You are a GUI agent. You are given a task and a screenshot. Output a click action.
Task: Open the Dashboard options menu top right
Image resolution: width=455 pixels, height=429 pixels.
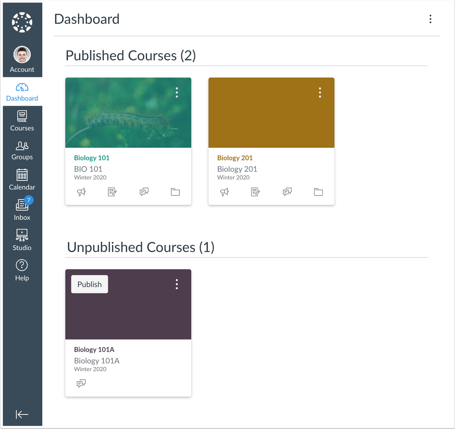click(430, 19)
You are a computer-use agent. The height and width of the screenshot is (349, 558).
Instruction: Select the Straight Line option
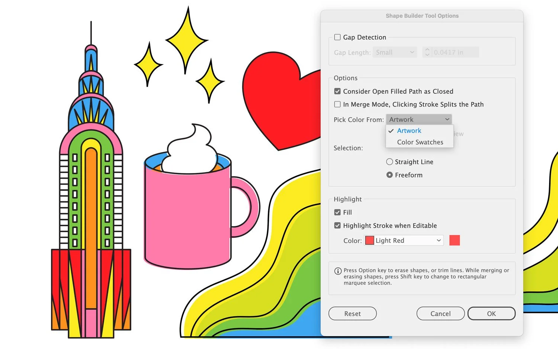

====================

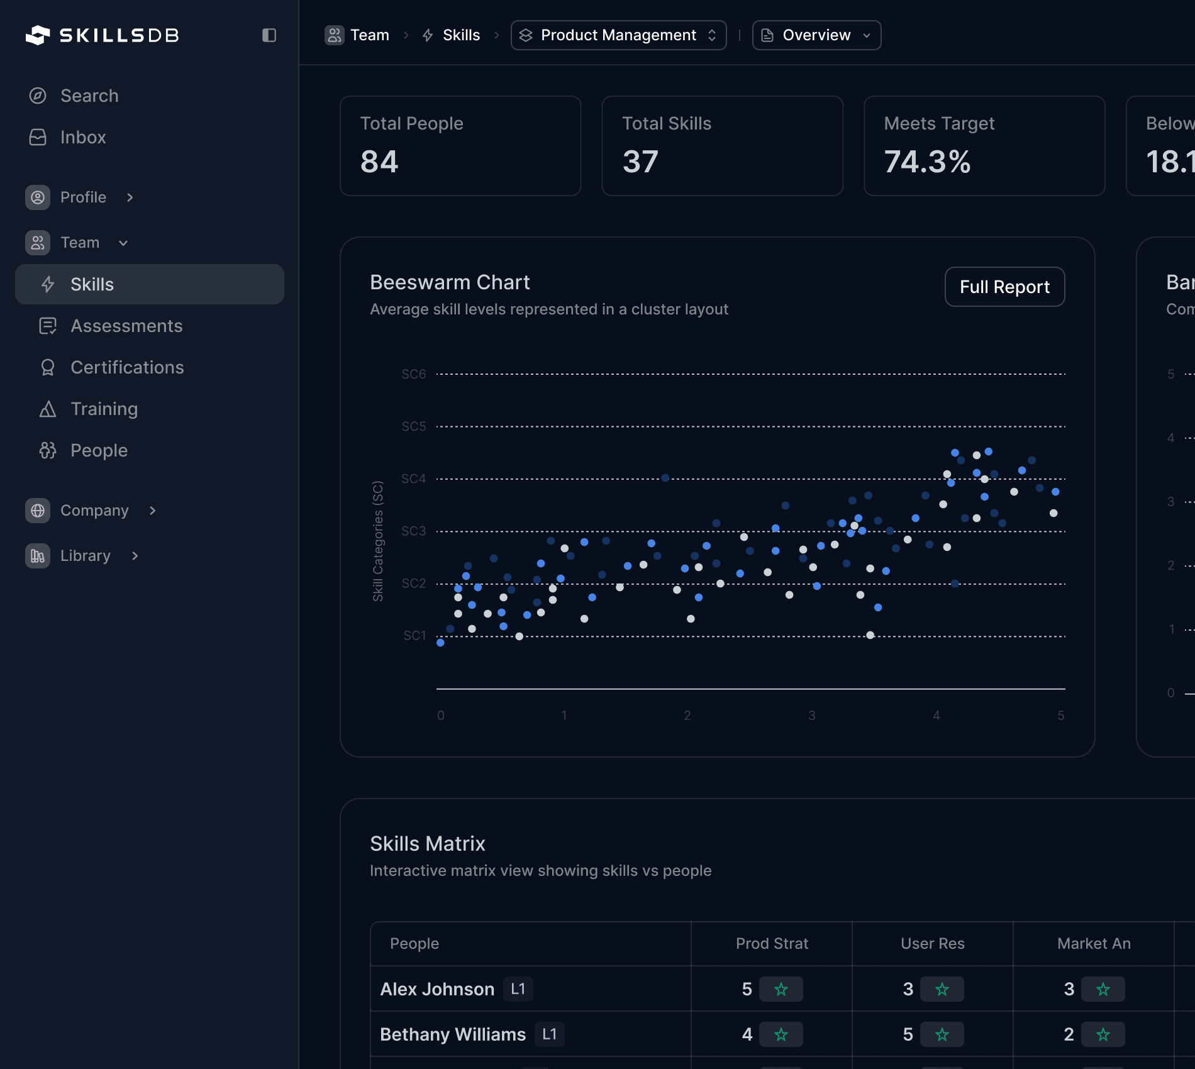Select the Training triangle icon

====================

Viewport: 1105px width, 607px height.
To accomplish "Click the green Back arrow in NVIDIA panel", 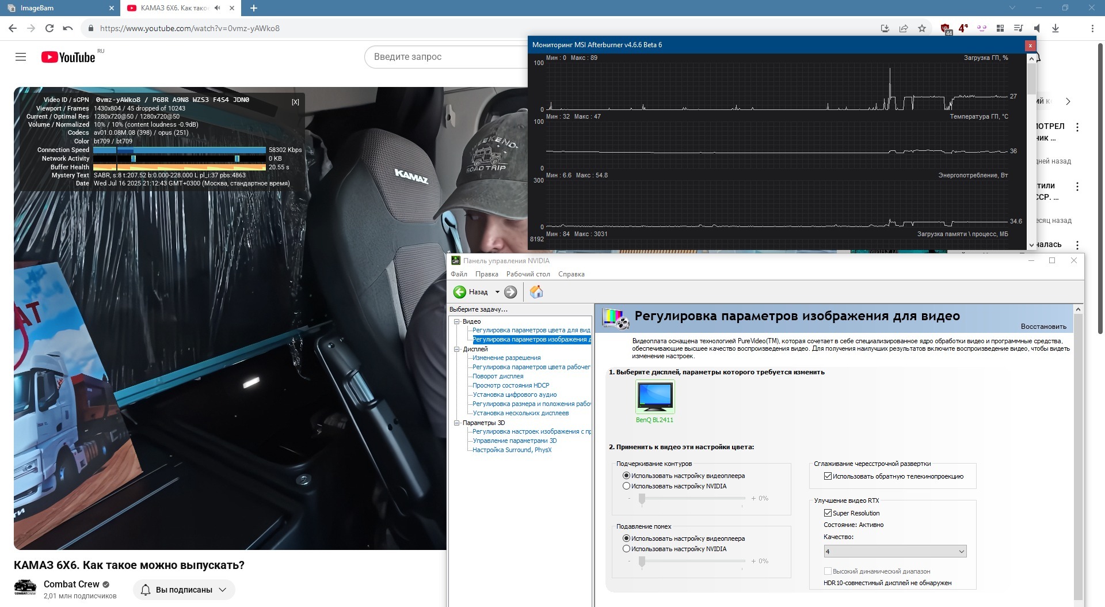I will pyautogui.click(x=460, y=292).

====================

### What is required
Leaving every picture aside, reproduce exactly the lines above from the one with "You are a GUI" up to and including the one with "Instruction: Select the Straight Line option", and no others.

### Your solution
You are a GUI agent. You are given a task and a screenshot. Output a click action.
Task: Open the Dashboard options menu top right
Image resolution: width=455 pixels, height=429 pixels.
click(430, 19)
You are a computer-use agent. The height and width of the screenshot is (349, 558).
Instruction: Select the Straight Line option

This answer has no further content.